Description of the task: Please retype the entries below exactly, only from their first line through the line containing "Task: Click the bottommost green circle", leaving every picture out.

Saved entries
____

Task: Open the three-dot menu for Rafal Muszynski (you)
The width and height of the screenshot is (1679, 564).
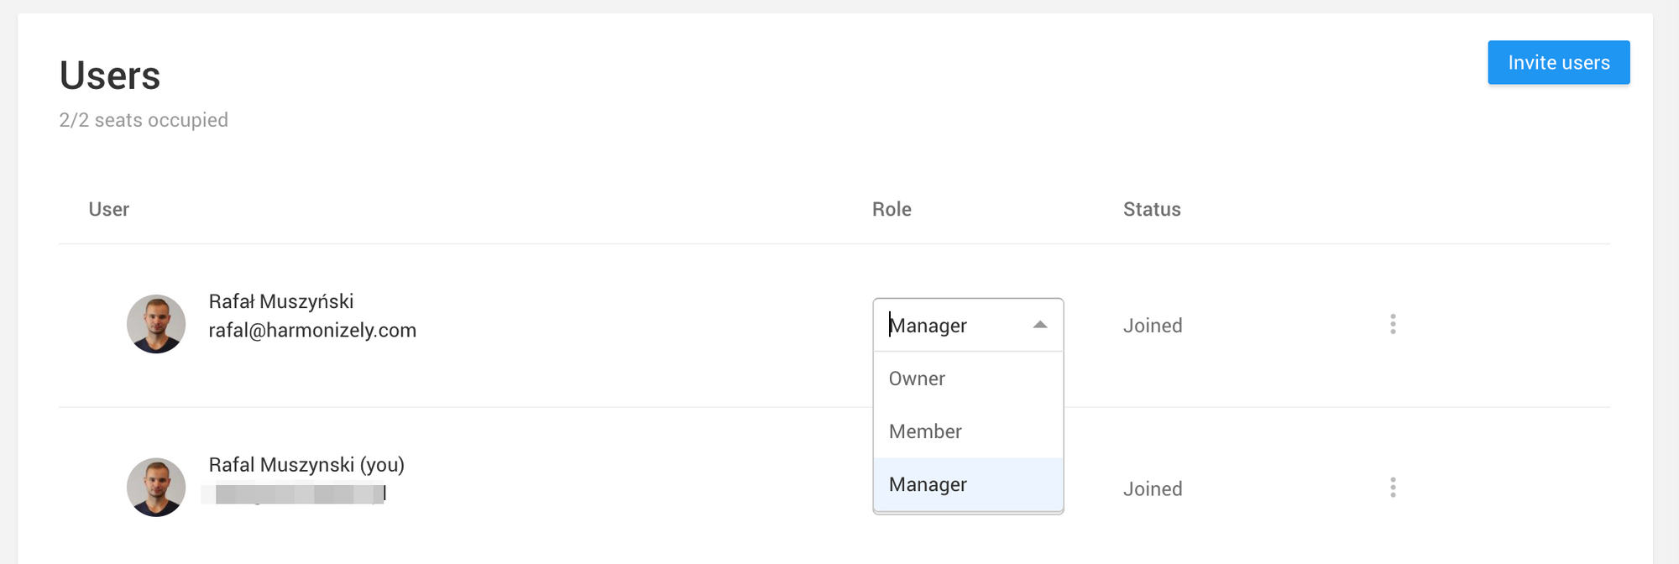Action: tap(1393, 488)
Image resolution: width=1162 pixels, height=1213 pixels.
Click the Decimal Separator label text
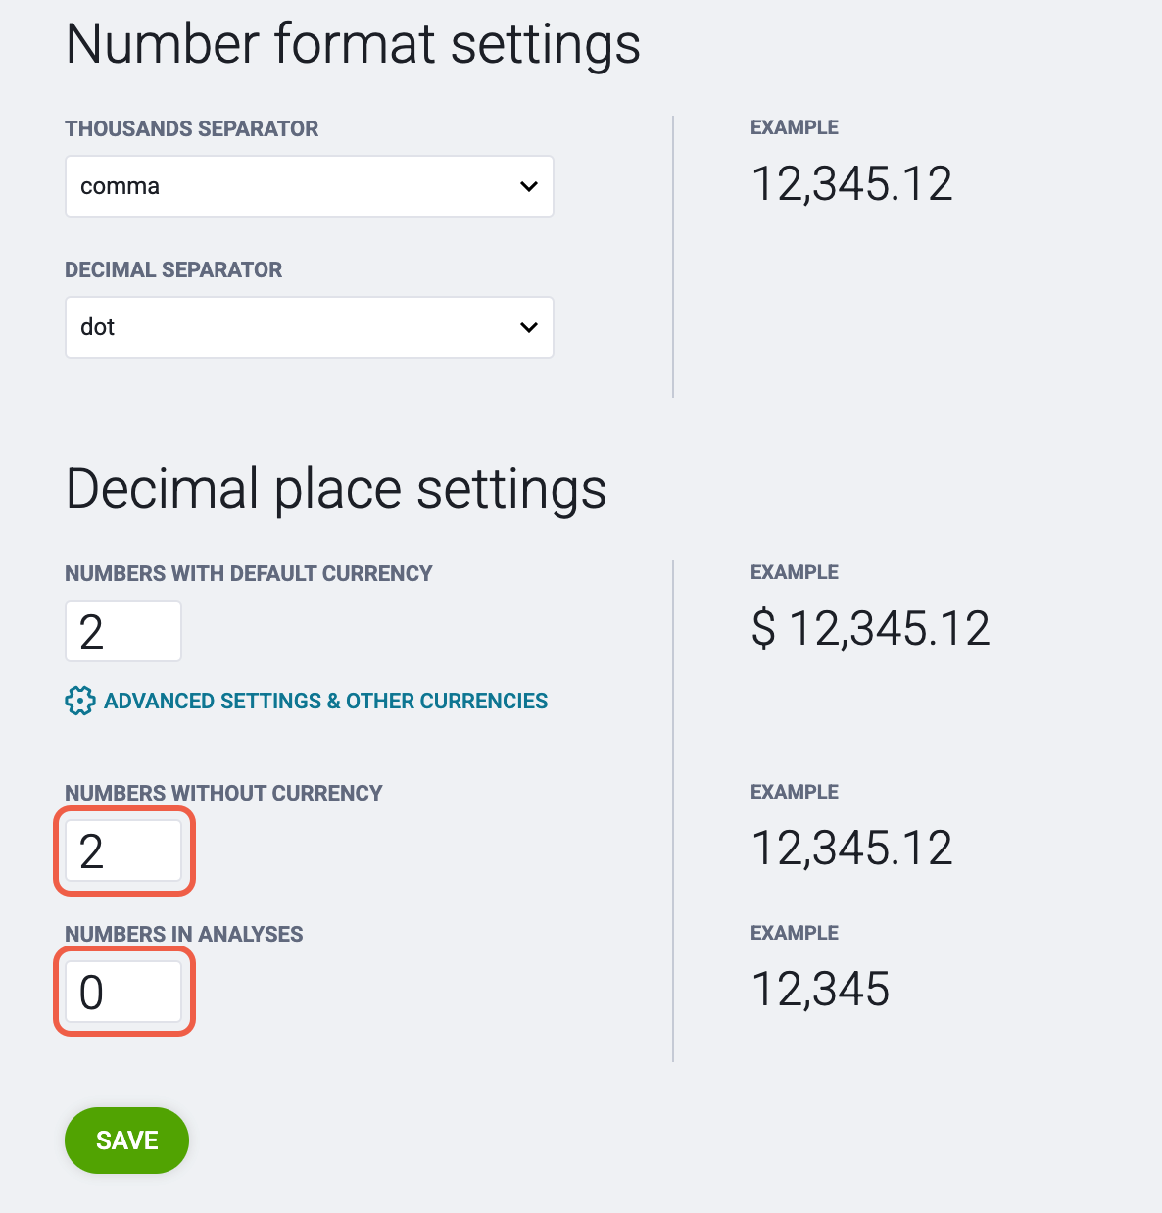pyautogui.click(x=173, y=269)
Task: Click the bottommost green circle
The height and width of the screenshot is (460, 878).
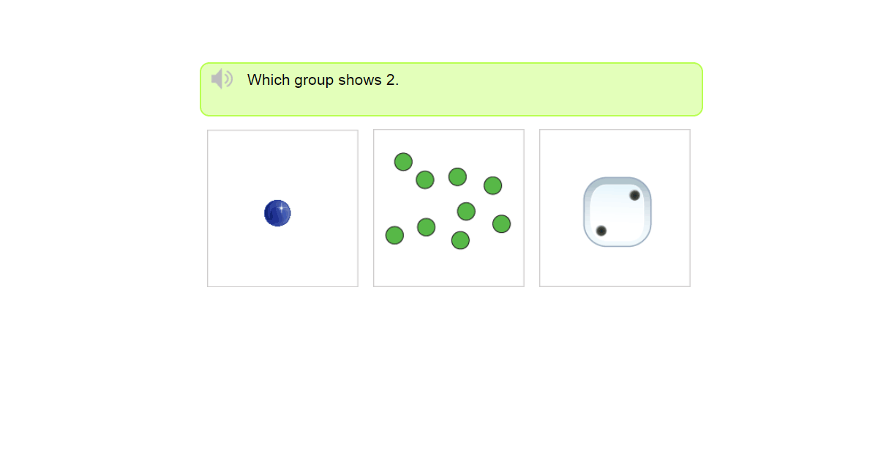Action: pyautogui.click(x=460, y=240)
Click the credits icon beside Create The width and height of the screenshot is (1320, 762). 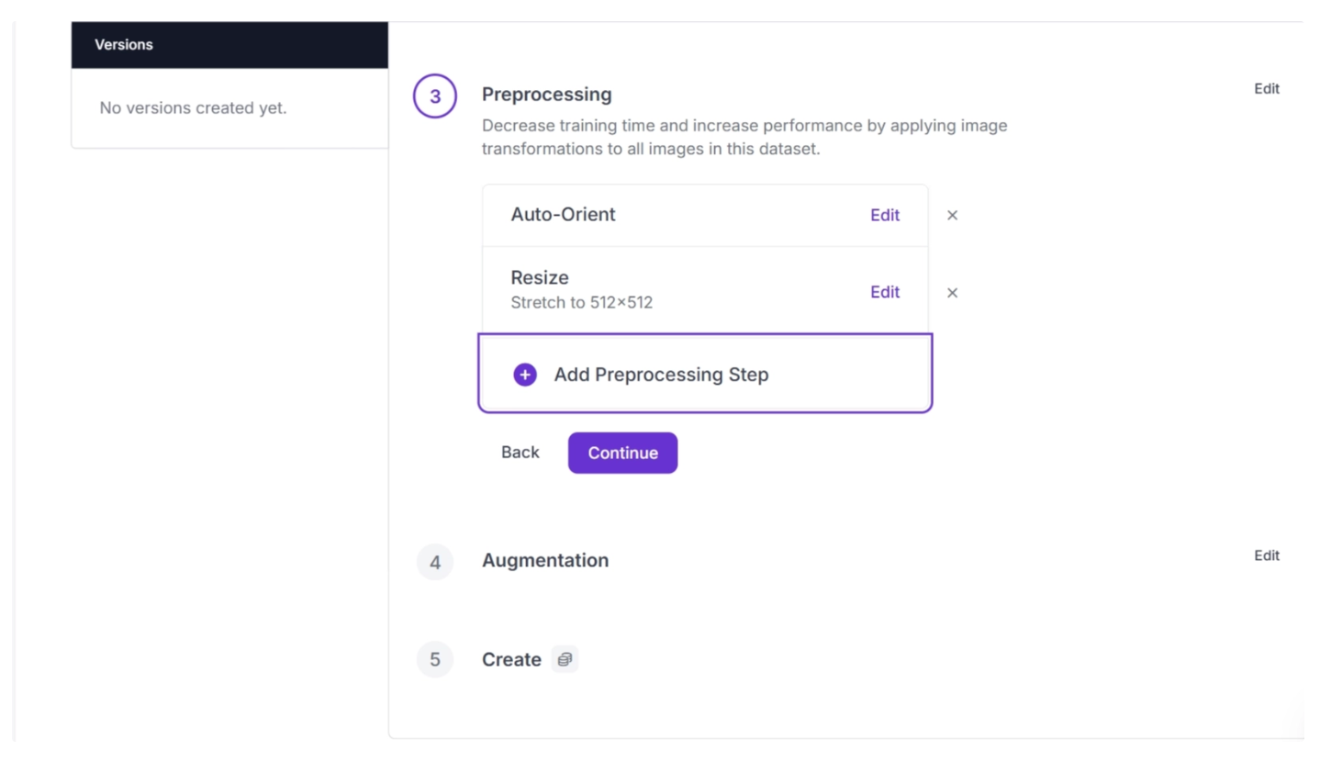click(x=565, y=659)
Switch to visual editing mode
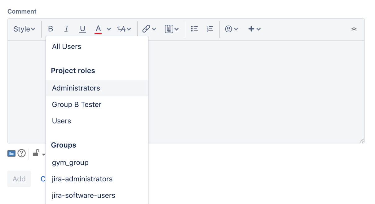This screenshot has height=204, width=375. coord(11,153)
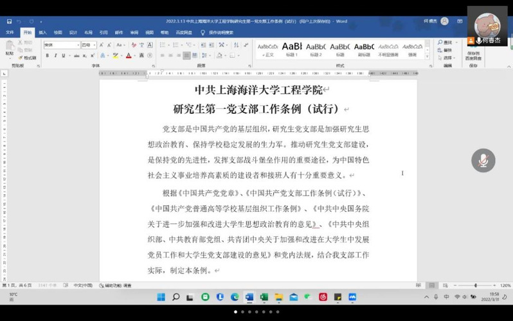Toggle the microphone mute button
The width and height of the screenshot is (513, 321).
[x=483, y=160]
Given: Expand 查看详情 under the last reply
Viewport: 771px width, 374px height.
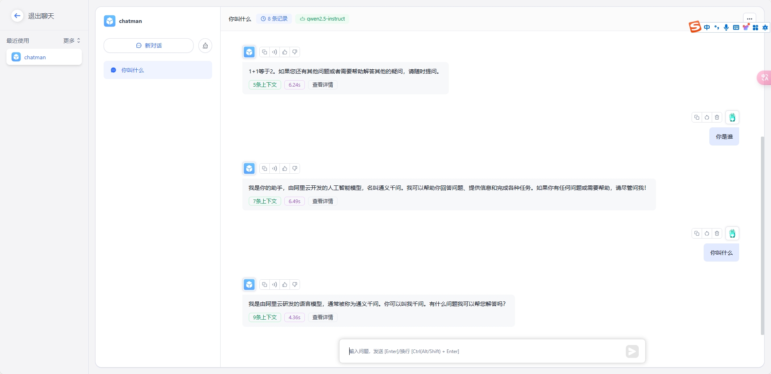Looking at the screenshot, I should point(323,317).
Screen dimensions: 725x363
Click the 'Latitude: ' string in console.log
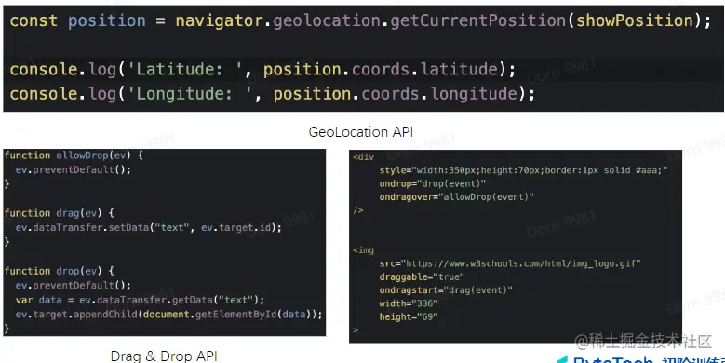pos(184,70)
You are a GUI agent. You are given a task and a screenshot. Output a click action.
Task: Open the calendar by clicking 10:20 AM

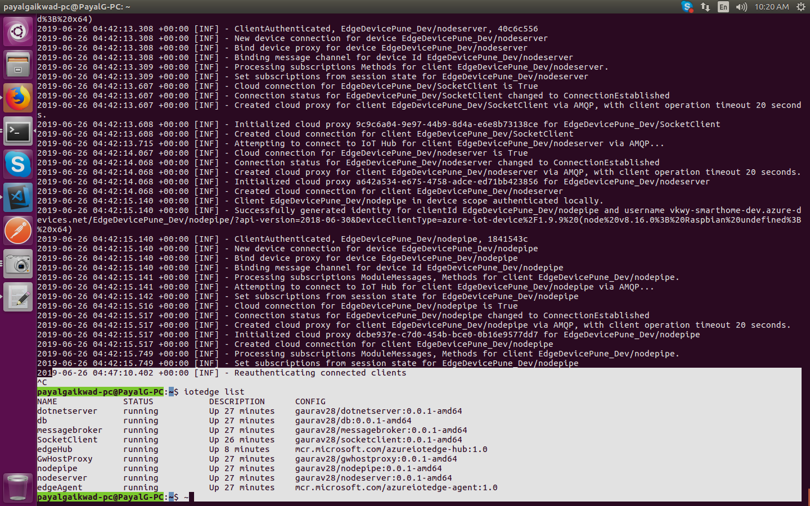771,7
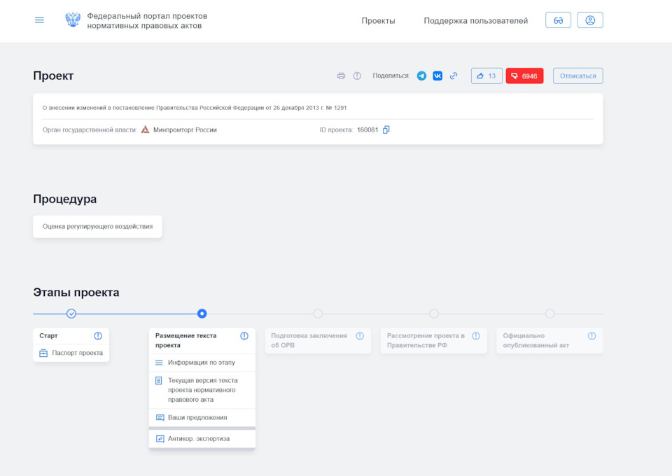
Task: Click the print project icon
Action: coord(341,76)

____

Answer box:
Task: Open the three-dot menu for Rafal Muszynski (you)
The width and height of the screenshot is (1679, 564).
Action: tap(1393, 488)
Image resolution: width=1162 pixels, height=1213 pixels.
Click the Decimal Separator label text
pyautogui.click(x=173, y=269)
Task: Click the bottommost green circle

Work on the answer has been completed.